WORKING DATA -
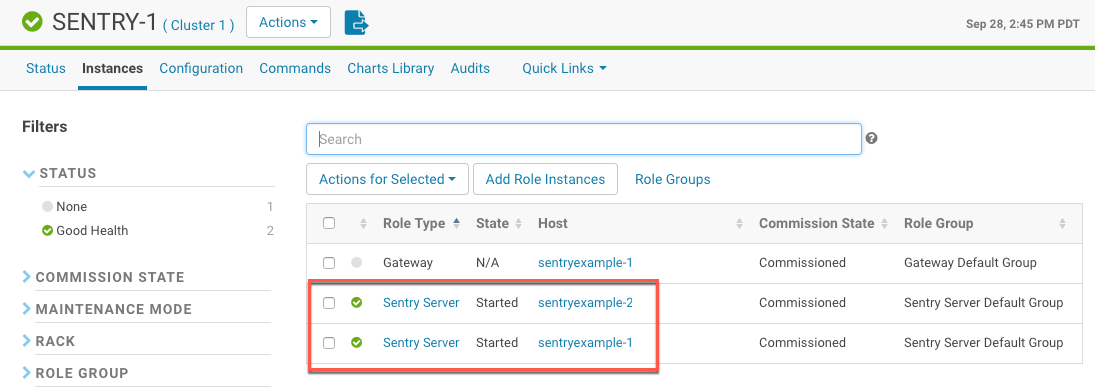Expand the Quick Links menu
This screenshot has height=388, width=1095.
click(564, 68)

==

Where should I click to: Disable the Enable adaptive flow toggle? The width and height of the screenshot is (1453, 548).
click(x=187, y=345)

---

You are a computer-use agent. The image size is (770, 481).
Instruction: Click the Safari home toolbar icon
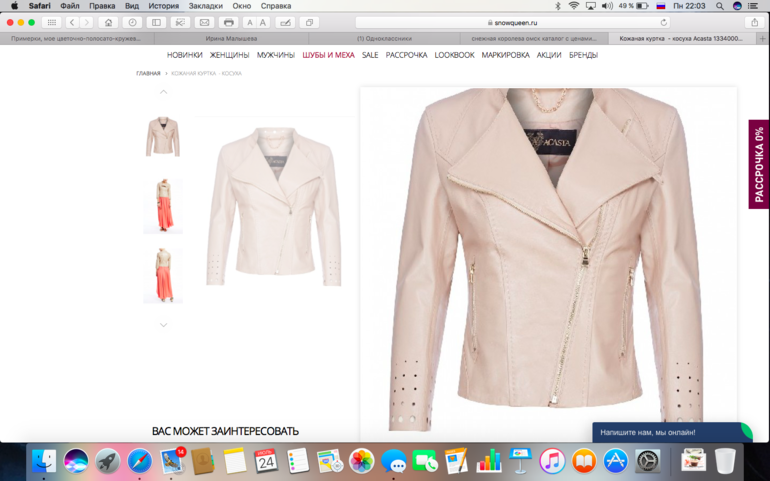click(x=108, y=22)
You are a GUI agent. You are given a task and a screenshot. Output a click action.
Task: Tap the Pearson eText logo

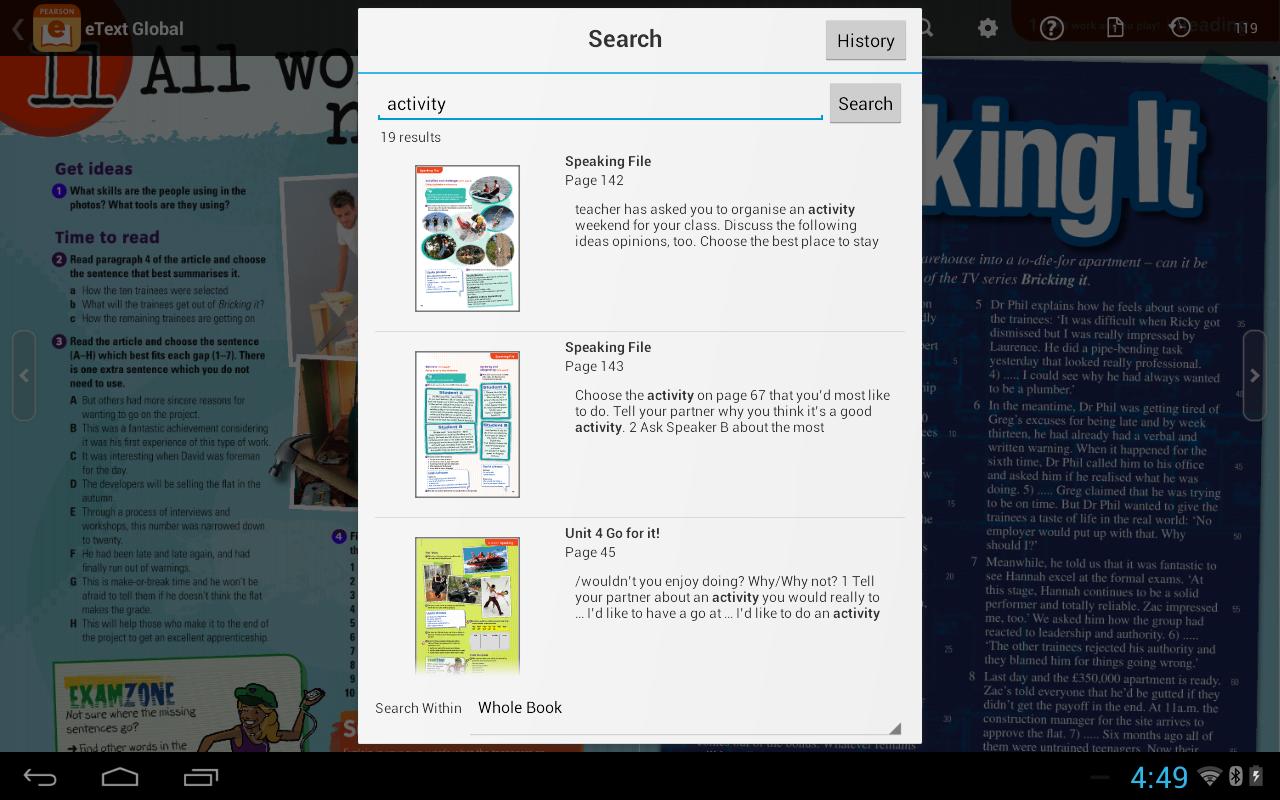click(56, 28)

EXERCISE AIM -
Copy out only the lines from the one containing "Where should I" through the one containing "click(x=187, y=345)", replacing "toggle" with "switch" and keeping everything else the same.

WRITTEN REPLY -
Where should I click to: Disable the Enable adaptive flow switch? The width and height of the screenshot is (1453, 548).
click(x=187, y=345)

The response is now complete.